The parts they leave out

I’ve been watching a series on BBC-2 called “The Seven Industrial Wonders of the World”. Tonight’s episode was the story of the Hoover Dam which was built during the ‘made in Washington DC’ depression era of the 1930’s. The Beeb did a mostly bang-up job and filled in much interesting detail on the harsh and dangerous condition the workers endured.

They showed the Bosses versus the Union. The organizer and everyone with him got fired and run off the job site. Many workers had serious health disabilities caused by working in improperly ventilated tunnels with gasoline powered machinery packed to the rafters. The company claimed illnesses were pneumonia when they were plainly caused by Carbon Monoxide poisoning.

One worker sued and claimed, among other things, sexual dysfunction. The nasty old bosses set a prostitute on him… and she later testified in court that his function was quite satisfactory!

The Beeb told us the heroic Union organizer was from the IWW or International Workers of the World. The Wobblies. They left out a ‘minor’ detail: the IWW was a Communist front organization. I happened to be quite aware of who they were because I gigged in a Pittsburgh South Side Bar called “Wobbly Joe’s” for many years. To those not familiar with the Pittsburgh that once was, the South Side was Steel Worker country. [Remind me to tell you the story about the night I got my tires slashed after beating a local in an impromptu drag race in my souped up MGB]

The Wobbly’s of the 1930’s were widely known to be Communists. This is no conspiracy theory. They were Reds, pure and simple. Just try a google on the terms: “IWW Communist”.

I know how Communists operate albiet (fortuneately!) not as well as some here at Samizdata who grew up under them. If this was the source of information on the Union strife at the Hoover Dam, then the information is likely as truthful as a Pravda editorial. That the BBC neglected to inform the viewing audience of this places a very big question mark on all the rest of their historical information about the working conditions and worker mistreatment.

I do not doubt things described in the documentary could be true, but I require a more trustworthy source than 1930’s Marxist-Leninists to convince me.

14 comments to The parts they leave out

  • BigFire

    The BBC version sounded exactly like the ole Soviet Pravada version. I’ve seen documentary on American Discovery and History Channel about Boulder Dam (Congress forced the name change to Hoover Dam, over the objection of Roosevelt), and nothing quite so colorful.

  • Dave O'Neill

    Didn’t Clarence Darrow do work for the Hover Dam unions?

  • David

    Access to Soviet archives has begun to slowly rewrite the history of America’s union movements. According to documentary evidence, communists infiltrated many (not all) labor unions as well as government commision overseeing industry-labor relationships. This has cast into doubt much of the accepted history of the rise of the AFL and CIO, as well as official accounts of labor strife.

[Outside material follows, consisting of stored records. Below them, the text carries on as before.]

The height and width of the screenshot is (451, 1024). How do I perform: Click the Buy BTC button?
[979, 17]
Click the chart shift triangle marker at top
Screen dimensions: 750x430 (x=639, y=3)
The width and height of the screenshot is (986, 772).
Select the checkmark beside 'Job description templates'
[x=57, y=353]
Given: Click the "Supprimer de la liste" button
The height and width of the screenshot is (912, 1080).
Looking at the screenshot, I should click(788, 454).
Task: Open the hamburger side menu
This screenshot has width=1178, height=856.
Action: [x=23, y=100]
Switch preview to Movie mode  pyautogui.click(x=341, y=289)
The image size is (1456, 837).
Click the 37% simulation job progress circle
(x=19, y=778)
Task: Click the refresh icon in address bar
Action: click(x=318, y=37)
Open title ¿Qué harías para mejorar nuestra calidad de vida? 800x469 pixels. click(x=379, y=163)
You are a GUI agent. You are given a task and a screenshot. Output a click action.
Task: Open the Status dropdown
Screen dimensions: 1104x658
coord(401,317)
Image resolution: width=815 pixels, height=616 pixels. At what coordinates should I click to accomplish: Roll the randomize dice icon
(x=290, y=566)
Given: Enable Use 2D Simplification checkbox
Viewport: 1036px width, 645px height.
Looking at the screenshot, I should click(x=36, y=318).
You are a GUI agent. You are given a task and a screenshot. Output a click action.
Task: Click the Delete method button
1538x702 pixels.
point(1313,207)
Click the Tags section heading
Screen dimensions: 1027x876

    In particular, the communists infiltrated Senator La Follete’s commision which investigated union activity. While La Follete was anti-communist, his affiliation with the Progressive Party, which had a large number of covert communist members, allowed communists to infiltrate his commission. The significance of this lies in La Follete’s reports on industry-union interactions which may have been slanted by communist members to favor the unions against industry.

    It sounds as if the BBC may have taken out of date historical accounts on face value without exploring those written with recently available Soviet archive documentation.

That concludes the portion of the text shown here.